This is the most crucial aspect of Waters’ art. If you think he’s making fun of the Edie the Egg Lady, you’re missing the point. He loves these people, and he respects them, too. The world of John Waters is all-inclusive. The only people he judges are those who judge others. What could be more Baltimore than that?

WONDER WOMEN

If Baltimore were on the big screen, it would star a cast of leading ladies.

DIVINE

This pop culture icon—real name Harris Glenn Milstead—was more than just outlandish makeup, over-the-top wigs, and that one famous doo-doo scene. The late performer broke every rule and, in turn, as his dear friend John Waters put it, “made all drag queens cool.”

JOYCE J. SCOTT

With spunky humor and a godmotherly grace, this MacArthur Genius has used her intricate artworks to confront our country’s shadowy past while also shining a light on her hometown, where she still resides in Sandtown.

BLAZE STARR

Combining comedy with corsets, this iconic redhead showed the world how funny and fearless Baltimore could be, making the city’s 400 block of East Baltimore Street (aka The Block) the gilded epicenter of burlesque throughout the mid-century.

BARBARA MIKULSKI

At 4’11”, this Highlandtown native might be small, but she will go down in history as a mighty defender of the underdog, from her early fight to save Fells Point through her final days as Maryland’s first female senator.

REBECCA HOFFBERGER

Through the creation of the American Visionary Art Museum, this imaginative director has established a sanctuary for outsiders and cemented the city as an open-armed place full of whimsy and wonder.

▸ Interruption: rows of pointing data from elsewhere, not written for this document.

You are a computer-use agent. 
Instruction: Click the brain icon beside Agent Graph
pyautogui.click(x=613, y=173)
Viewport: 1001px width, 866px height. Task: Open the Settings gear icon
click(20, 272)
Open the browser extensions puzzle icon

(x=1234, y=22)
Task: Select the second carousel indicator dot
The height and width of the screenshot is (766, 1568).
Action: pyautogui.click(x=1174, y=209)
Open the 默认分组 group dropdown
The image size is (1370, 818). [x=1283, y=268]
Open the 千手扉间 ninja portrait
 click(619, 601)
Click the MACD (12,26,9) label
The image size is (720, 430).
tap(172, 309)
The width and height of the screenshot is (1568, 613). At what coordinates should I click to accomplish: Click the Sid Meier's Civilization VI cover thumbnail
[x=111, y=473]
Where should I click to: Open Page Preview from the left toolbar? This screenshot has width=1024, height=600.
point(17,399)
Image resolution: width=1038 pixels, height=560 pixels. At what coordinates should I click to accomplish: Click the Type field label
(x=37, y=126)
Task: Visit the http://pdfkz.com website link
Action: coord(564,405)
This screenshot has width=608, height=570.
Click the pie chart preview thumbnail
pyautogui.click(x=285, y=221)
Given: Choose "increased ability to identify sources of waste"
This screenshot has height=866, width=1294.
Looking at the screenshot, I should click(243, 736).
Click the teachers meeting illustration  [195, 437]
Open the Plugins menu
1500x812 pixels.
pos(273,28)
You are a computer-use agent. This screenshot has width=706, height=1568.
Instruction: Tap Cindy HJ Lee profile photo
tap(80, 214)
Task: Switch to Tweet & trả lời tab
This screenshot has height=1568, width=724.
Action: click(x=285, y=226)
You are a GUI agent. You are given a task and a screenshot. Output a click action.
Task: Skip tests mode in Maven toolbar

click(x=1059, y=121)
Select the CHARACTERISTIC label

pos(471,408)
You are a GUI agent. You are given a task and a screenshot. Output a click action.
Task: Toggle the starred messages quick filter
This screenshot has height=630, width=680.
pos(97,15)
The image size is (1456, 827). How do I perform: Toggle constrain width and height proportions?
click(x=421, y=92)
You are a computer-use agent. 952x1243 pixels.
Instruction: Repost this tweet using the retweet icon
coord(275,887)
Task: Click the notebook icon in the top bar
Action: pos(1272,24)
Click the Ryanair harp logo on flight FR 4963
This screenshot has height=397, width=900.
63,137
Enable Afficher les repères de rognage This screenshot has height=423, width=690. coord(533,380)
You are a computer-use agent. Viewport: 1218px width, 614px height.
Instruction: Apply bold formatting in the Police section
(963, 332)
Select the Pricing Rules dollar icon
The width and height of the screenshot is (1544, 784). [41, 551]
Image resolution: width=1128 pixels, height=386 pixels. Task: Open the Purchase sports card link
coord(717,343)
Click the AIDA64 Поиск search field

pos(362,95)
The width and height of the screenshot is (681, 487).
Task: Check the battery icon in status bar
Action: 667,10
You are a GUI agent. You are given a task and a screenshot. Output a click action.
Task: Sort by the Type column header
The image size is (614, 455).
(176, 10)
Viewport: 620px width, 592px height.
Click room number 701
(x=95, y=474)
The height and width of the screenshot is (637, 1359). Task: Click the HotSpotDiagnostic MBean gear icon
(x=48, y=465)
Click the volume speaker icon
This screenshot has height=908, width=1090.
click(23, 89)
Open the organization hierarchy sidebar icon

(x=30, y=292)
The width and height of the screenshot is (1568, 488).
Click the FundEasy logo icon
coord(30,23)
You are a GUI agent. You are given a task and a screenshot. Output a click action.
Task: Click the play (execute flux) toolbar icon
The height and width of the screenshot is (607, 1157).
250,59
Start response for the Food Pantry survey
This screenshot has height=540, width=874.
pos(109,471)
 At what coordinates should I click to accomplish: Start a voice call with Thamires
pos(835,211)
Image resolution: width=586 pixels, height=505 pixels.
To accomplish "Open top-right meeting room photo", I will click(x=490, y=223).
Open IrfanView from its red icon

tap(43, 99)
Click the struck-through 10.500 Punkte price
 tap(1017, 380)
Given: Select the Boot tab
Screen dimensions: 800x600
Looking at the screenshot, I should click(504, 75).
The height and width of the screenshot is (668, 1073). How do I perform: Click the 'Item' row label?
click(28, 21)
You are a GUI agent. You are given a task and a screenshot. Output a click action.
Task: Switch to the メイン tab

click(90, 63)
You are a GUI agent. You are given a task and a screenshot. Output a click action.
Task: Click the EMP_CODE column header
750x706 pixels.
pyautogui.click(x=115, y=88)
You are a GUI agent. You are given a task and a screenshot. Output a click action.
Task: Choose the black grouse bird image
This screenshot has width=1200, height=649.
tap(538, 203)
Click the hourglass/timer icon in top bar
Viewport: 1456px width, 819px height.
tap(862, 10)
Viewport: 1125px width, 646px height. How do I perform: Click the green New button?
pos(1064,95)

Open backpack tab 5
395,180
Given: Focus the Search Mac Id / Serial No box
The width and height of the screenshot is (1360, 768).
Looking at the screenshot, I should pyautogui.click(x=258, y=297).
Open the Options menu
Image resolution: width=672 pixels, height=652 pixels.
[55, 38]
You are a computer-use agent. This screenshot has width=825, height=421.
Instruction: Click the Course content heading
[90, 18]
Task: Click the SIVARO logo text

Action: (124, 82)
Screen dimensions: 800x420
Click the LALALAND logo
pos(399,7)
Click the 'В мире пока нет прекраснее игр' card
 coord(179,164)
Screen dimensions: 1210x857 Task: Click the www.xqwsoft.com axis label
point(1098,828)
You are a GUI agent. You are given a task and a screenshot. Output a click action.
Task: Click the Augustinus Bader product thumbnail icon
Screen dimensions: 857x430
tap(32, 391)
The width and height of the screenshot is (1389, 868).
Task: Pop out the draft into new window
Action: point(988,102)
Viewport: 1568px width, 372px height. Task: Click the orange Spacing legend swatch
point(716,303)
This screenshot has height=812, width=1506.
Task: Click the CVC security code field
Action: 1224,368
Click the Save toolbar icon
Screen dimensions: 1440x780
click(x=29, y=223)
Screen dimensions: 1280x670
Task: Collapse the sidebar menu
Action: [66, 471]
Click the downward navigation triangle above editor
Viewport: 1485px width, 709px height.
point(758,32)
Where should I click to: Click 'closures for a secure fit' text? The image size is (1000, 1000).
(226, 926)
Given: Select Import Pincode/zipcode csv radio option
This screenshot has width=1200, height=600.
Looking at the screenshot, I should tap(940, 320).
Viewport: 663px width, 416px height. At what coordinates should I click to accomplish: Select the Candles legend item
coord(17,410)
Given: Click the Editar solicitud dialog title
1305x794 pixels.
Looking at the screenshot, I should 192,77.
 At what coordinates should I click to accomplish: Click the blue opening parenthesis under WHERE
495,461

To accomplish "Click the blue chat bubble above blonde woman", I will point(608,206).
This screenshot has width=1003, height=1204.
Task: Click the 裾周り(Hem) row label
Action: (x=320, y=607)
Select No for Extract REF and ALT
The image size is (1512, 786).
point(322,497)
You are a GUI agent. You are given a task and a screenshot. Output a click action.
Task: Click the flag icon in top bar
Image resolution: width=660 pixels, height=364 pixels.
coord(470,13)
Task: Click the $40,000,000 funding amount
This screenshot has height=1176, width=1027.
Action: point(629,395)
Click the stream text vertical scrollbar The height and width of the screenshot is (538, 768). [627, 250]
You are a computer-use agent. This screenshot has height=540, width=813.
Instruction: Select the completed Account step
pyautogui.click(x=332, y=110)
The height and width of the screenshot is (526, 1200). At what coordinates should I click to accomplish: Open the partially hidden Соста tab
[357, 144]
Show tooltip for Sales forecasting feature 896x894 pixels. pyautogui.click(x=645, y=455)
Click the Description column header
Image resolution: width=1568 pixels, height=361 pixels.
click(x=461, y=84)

Throughout history, few names have been more synonymous with this city than H.L. Mencken, the influential and irreverent writer famously dubbed both “the Sage” and “the Bard” of Baltimore. Over the years, we’ve idolized the cigar-smoking, middle-part-sporting Sun columnist as one of America’s most iconic voices, celebrating his sardonic wit, cocksure persona, and stubborn love for Baltimore. “Here,” he once wrote, “I can stretch my legs and feel at ease”—and he spent most of his life in the same house on Hollins Street.

There is much to admire about Mencken, but he was also a man of many flaws, some of which—namely his racism and anti-Semitism, which came to light posthumously—are harder to swallow. But as he was a critic quick to shoot from the hip—on politics, religion, the press—we like to think that, were he alive today, he would use his robust voice and gimlet-eyed perspective to critique, lightly ridicule, and offer solutions for the country, especially Baltimore. After all, he recognized this city’s ripe potential, just as many were about to abandon it. “This town is anything but perfection,” he wrote, “but I know of no other more charming.”